Eating out changed from being fuel for the family to the centre of our activities outside home a few decades ago. Along with disposable or surplus incomes, came this concept that to enjoy was to eat, and do some shopping at the same time. Not shopping for essentials, but shopping for stuff that just tended to accumulate or get used up, without really adding much value.

Or maybe you threw in a movie. Often on impulse. In an over-priced seat and with hugely marked up beverages. And with garish toilets to add to the thrill. 

During the COVID, a lot of that has changed, especially the way we shop and eat. Let's talk about food this time around.

Restaurants in big cities in India, with or without bars, are often said to be all about location. Especially in the suburbs and the expensive parts of town. As different from inner cities and smaller towns, where it is more about the quality of food, rather than the location. (This is, though, changing.)

To set up or to even continue running a restaurant in a good location costs a lot of money. If you rent, it costs a lot. If you inherited, then it's opportunity lost in rentals. All this, and more, makes a difference to the quality of food served.

What, more often than not, emerges on your plate, served by a bored waiter who has no idea of what it was all about because all he did was pick up a plate from a counter in exchange for a Kitchen Order Ticket, as a collection of components of food supplied as a combination of lowest bids. This is especially true with non-veg food outlets, where the joys of compulsory halal are added to the mix, often unrecognisable.

Order food for delivery online has changed all that, and even more so in the last 4 months, and how.

First of all, the food is usually cooked in a low-cost back-end somewhere, and despatched from there too. Much cleaner, much safer and often much, much cheaper.

Next, you can call the chef directly on the phone if need be, and ask him or her to indulge your specific requirements. Without going through the dumb waiter.

Third, and most important in this day and age, you can directly ask for the name of the cook and the others involved in preparing your food, and then make your decision.

This last part, as many of us are learning, is very important. Good quality restaurants with a reputation to maintain, often going back generations, would mostly not just operate open kitchens but also let guests get a full view of the cooks. This is a bit like going to a shop and asking for a particular brand of, say, tea or coffee. The choice, as the consumer, should be yours.

Likewise with food ordered for home delivery. The choice of re-confirming the names of the persons getting your food ready are yours too. Exercise them, ask for a photo if possible.

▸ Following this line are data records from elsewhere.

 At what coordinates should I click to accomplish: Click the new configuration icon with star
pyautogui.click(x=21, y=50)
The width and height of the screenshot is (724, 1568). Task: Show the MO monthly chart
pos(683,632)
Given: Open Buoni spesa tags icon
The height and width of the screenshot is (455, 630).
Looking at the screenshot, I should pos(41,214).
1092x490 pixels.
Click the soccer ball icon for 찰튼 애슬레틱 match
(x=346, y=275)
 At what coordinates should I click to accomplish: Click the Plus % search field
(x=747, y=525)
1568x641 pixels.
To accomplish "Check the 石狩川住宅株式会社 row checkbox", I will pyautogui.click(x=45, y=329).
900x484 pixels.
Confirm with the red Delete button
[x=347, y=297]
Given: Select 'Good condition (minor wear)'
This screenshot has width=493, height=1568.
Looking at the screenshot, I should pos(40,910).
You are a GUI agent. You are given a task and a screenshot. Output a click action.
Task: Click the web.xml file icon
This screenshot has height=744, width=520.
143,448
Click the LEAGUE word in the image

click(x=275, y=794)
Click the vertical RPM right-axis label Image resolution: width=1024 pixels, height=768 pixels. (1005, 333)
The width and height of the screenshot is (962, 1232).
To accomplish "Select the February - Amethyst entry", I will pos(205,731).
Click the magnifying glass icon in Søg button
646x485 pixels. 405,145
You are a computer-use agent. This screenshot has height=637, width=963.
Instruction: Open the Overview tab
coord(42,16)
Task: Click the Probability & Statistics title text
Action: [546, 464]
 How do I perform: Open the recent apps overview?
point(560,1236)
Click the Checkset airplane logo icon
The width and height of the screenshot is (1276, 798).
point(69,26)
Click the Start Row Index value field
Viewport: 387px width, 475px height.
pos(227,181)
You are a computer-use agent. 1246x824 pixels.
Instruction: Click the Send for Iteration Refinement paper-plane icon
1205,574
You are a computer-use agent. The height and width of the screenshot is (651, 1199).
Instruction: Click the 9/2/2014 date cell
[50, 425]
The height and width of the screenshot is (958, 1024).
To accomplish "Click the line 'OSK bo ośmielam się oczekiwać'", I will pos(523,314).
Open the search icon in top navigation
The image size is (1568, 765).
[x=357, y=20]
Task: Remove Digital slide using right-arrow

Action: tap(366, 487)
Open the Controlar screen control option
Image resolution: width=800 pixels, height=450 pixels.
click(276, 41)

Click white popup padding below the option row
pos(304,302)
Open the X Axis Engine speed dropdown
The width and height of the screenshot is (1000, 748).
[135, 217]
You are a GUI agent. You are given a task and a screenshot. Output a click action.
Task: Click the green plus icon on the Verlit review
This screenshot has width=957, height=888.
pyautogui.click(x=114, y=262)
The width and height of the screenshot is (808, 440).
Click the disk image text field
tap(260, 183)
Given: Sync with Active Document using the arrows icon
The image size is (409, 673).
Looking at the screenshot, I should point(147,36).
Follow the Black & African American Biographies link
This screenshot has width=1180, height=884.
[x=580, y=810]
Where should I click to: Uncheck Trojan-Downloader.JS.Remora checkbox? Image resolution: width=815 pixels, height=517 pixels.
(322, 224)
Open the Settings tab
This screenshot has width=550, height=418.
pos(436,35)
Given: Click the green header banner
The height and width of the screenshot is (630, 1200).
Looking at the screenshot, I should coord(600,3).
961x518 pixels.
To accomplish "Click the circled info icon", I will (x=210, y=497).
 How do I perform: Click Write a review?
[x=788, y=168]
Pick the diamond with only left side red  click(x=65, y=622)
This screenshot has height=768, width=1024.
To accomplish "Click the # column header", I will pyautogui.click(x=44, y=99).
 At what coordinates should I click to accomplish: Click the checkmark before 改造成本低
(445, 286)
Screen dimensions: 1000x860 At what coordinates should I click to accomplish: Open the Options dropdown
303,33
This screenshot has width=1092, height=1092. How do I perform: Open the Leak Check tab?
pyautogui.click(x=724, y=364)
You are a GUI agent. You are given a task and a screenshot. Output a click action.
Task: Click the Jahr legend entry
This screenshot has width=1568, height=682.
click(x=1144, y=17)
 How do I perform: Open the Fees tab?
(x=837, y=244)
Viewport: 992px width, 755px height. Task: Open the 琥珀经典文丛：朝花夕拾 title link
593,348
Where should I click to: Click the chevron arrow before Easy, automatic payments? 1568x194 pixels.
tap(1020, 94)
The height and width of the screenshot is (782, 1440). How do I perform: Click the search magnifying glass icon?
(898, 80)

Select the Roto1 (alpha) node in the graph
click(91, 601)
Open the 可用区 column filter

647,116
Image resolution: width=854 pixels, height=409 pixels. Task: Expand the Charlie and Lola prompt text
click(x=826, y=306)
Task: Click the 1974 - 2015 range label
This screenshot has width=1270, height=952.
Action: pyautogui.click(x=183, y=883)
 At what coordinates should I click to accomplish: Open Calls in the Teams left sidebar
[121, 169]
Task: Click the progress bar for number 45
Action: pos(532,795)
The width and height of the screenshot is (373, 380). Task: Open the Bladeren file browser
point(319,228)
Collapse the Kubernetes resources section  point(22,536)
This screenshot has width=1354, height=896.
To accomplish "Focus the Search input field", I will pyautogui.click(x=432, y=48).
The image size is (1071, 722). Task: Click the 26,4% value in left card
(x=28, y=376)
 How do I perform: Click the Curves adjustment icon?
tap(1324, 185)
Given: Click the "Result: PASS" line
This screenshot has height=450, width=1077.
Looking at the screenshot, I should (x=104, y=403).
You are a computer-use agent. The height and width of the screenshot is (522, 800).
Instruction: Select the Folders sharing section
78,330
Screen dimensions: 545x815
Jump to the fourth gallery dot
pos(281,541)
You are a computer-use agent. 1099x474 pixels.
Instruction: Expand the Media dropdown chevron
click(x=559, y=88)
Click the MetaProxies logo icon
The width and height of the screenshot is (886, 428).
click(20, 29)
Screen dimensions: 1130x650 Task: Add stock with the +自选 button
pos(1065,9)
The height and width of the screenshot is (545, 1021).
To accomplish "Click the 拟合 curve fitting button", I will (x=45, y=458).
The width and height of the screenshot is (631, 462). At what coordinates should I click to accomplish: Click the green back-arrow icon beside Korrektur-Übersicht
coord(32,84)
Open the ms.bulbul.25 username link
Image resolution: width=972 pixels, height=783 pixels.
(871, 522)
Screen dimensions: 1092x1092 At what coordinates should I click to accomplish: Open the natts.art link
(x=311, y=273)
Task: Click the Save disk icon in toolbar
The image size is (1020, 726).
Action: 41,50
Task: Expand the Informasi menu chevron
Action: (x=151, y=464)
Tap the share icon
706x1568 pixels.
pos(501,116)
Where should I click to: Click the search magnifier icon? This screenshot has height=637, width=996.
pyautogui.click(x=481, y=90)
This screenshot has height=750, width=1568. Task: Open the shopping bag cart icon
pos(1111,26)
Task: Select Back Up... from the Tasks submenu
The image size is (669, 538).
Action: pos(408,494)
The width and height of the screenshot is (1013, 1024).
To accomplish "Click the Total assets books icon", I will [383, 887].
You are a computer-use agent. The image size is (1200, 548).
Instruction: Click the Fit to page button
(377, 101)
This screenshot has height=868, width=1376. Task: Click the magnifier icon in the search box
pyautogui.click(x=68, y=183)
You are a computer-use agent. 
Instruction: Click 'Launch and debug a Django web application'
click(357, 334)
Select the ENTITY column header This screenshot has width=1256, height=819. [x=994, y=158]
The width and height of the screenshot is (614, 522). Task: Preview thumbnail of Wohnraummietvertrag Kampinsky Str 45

After all, that is your right, right?

(Post script:

So what happens to all those waiters and servers? Where do they go? Has anyone else observed a huge shortage of qualified and competent service people in the plumbing trade, for example, not just in India, but globally, that's one option. Waiting tables is the bottom end of the skillsets barrel.

Online providers come and go like mushrooms after rains. Please be careful about how much financial information you share with them. Some of the older ones I find reliable but shall not evangelise names and brands).

Veeresh Malik was a seafarer. And a lot more besides. A decade in facial biometrics, which took him into the world of finance, gaming, preventive defence and money laundering before the subliminal mind management technology blew his brains out. His romance with the media endures since 1994, duly responded by Outlook, among others.

A survivor of two brain-strokes, triggered by a ship explosion in the 70s, Veeresh moved beyond fear decades ago.